*OBJECTIVE:* Update the records starting at the beginning and ending at the line with "Links (39, 394)" by changing "Collective Members" to "Collective Artists" and leaving everything else the same. Omit the pictures from your answer.

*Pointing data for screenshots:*
☆ ☆ ☆ ☆ ☆ ☆ ☆

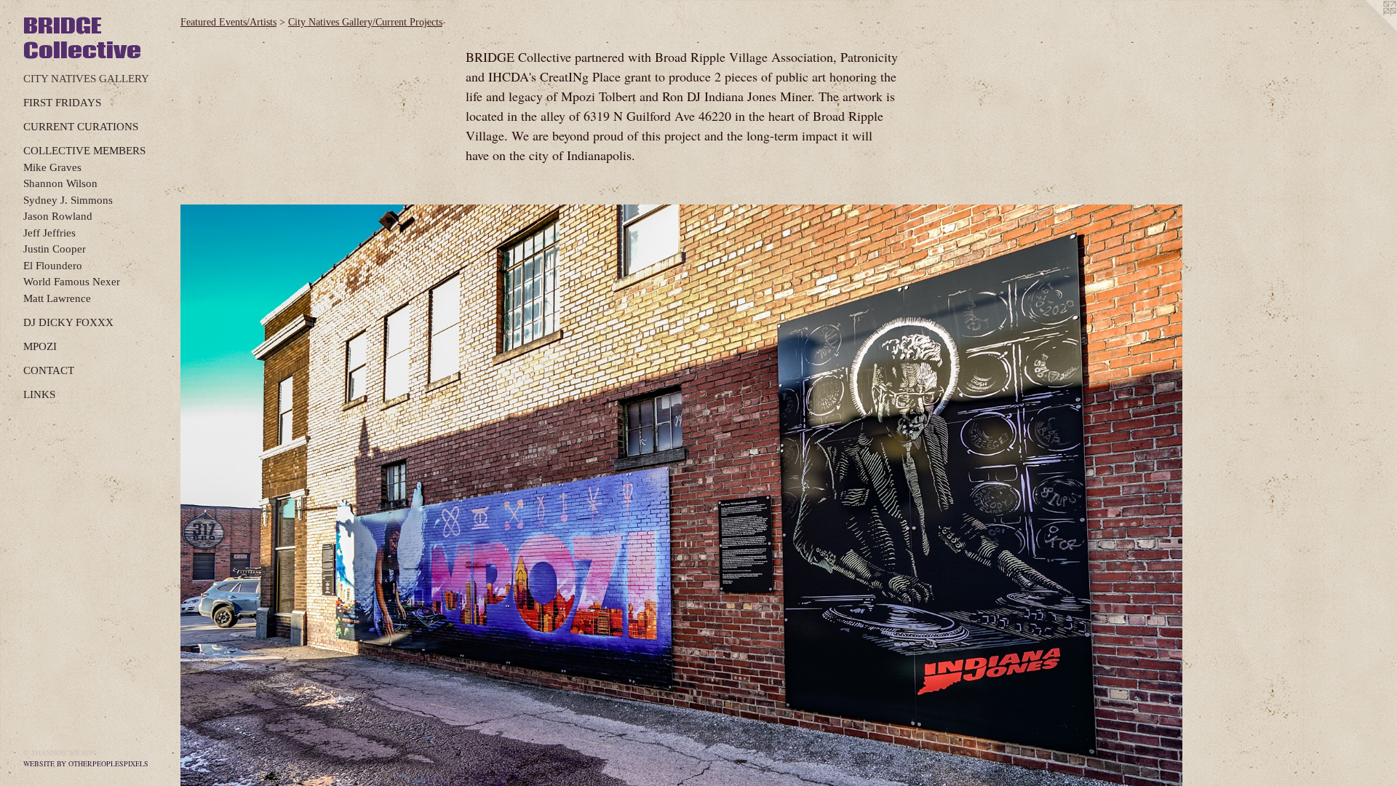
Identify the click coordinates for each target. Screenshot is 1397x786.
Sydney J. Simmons (68, 200)
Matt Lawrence (57, 298)
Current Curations (80, 126)
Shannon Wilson (60, 183)
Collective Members (84, 150)
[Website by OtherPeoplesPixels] (1368, 29)
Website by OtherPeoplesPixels (85, 763)
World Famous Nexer (71, 281)
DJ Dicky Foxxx (68, 322)
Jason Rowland (57, 216)
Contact (48, 370)
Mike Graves (52, 167)
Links (39, 394)
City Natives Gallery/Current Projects (365, 22)
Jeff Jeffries (49, 233)
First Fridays (62, 102)
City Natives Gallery (86, 78)
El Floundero (52, 265)
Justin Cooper (54, 249)
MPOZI (40, 346)
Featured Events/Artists (228, 22)
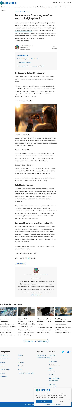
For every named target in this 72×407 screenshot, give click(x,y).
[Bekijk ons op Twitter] (63, 352)
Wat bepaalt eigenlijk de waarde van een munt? (63, 321)
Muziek (20, 369)
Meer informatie (36, 295)
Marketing (3, 362)
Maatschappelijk (5, 369)
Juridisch (20, 355)
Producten (21, 366)
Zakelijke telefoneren (25, 62)
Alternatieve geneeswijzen (26, 373)
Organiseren (3, 376)
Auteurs (51, 374)
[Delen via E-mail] (34, 258)
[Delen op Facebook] (26, 258)
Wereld (2, 366)
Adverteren (52, 355)
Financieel (21, 362)
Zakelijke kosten (42, 191)
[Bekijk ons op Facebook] (70, 352)
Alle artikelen (4, 355)
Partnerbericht (20, 263)
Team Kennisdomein (26, 46)
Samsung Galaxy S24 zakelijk (23, 30)
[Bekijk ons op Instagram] (65, 352)
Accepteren (44, 401)
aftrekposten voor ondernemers (34, 246)
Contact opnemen (54, 365)
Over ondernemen (5, 359)
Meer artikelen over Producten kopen (36, 341)
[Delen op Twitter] (29, 258)
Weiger (61, 401)
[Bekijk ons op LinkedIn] (68, 352)
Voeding (2, 373)
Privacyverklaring (56, 404)
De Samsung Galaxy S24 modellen (29, 59)
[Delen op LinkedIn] (32, 258)
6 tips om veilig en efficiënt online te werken (44, 321)
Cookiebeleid (47, 404)
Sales (19, 359)
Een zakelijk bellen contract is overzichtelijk (31, 66)
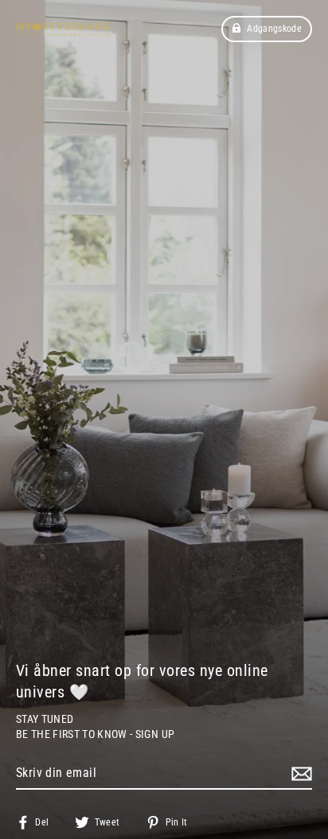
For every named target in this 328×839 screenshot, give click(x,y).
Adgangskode (274, 28)
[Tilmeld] (299, 774)
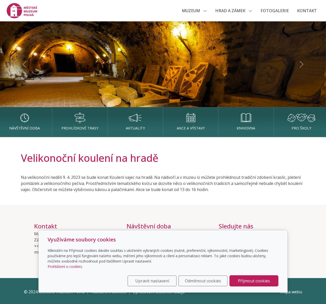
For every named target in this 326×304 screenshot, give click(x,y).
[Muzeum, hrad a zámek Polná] (24, 10)
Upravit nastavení (152, 281)
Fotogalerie (275, 10)
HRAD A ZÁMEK (230, 10)
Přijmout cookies (254, 281)
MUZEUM (191, 10)
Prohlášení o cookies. (65, 266)
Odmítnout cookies (203, 281)
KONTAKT (307, 10)
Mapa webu (291, 292)
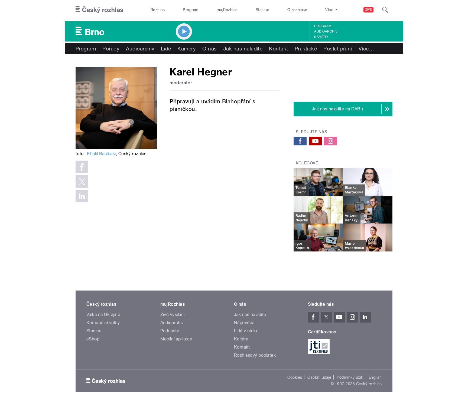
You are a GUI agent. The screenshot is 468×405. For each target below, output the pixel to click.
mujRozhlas (227, 10)
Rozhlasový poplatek (255, 355)
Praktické (306, 49)
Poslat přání (337, 49)
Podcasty (169, 330)
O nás (209, 49)
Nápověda (244, 322)
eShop (92, 339)
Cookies (294, 377)
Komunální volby (103, 322)
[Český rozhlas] (99, 10)
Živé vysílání (172, 314)
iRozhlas (157, 10)
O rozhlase (297, 10)
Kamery (321, 37)
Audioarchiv (325, 31)
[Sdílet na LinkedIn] (82, 196)
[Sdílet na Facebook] (82, 167)
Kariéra (241, 339)
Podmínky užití (350, 377)
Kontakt (278, 49)
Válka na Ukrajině (103, 314)
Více (366, 49)
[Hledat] (385, 10)
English (375, 377)
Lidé (166, 49)
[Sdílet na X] (82, 181)
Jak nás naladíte (243, 49)
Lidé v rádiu (245, 330)
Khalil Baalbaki (101, 153)
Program (190, 10)
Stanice (262, 10)
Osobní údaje (319, 377)
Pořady (110, 49)
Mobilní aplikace (176, 339)
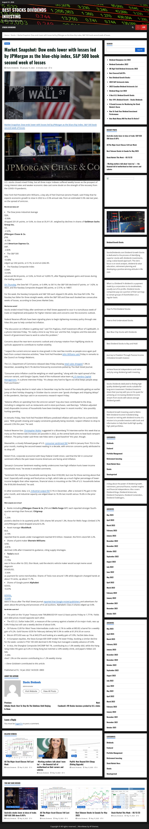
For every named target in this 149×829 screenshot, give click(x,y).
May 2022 (110, 577)
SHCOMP (41, 645)
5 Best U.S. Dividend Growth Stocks (121, 95)
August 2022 (111, 561)
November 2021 (112, 608)
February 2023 (112, 530)
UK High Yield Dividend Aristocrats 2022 (123, 68)
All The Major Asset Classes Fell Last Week (19, 763)
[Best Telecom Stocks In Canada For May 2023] (92, 798)
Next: (79, 704)
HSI (16, 648)
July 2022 (110, 567)
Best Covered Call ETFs (117, 73)
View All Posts (49, 691)
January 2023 (111, 535)
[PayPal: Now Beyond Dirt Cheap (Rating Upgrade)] (85, 748)
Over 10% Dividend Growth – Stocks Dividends (125, 99)
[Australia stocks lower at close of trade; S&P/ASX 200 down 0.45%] (21, 798)
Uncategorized (112, 474)
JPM (46, 508)
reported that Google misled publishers (62, 601)
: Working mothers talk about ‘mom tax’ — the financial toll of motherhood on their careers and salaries (51, 765)
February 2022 (112, 593)
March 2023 (111, 525)
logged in (19, 723)
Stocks (7, 43)
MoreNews (82, 826)
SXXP (49, 638)
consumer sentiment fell (56, 443)
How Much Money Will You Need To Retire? (124, 118)
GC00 (31, 631)
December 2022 (112, 541)
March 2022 (111, 587)
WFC (66, 508)
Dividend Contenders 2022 (118, 64)
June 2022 (110, 572)
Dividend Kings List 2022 (118, 91)
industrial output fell (40, 491)
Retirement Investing (114, 458)
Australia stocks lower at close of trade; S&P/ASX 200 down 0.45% (20, 814)
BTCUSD (18, 635)
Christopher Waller (32, 430)
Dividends (110, 443)
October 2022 (111, 551)
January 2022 (111, 598)
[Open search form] (133, 27)
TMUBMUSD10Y (50, 614)
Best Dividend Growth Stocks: (119, 77)
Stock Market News (113, 464)
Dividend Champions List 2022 (120, 60)
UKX (36, 642)
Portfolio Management (114, 453)
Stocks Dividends (9, 27)
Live (143, 27)
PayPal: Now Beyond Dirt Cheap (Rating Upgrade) (82, 763)
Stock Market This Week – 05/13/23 (119, 157)
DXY (32, 621)
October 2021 (111, 613)
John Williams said (71, 354)
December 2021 (112, 603)
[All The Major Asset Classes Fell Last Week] (19, 748)
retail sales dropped (73, 363)
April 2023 (110, 520)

☆ ☆ ☆ ☆ ☆ ☆ ☆

*EXERCISE ANSWER:*
Identify the click coordinates for each target. Screenshot is 1397x786.
Sydney J. Simmons (68, 200)
Matt Lawrence (57, 298)
Current Curations (80, 126)
Shannon Wilson (60, 183)
Collective Artists (84, 150)
[Website by OtherPeoplesPixels] (1368, 29)
Website by OtherPeoplesPixels (85, 763)
World Famous Nexer (71, 281)
DJ Dicky Foxxx (68, 322)
Jason Rowland (57, 216)
Contact (48, 370)
Mike Graves (52, 167)
Links (39, 394)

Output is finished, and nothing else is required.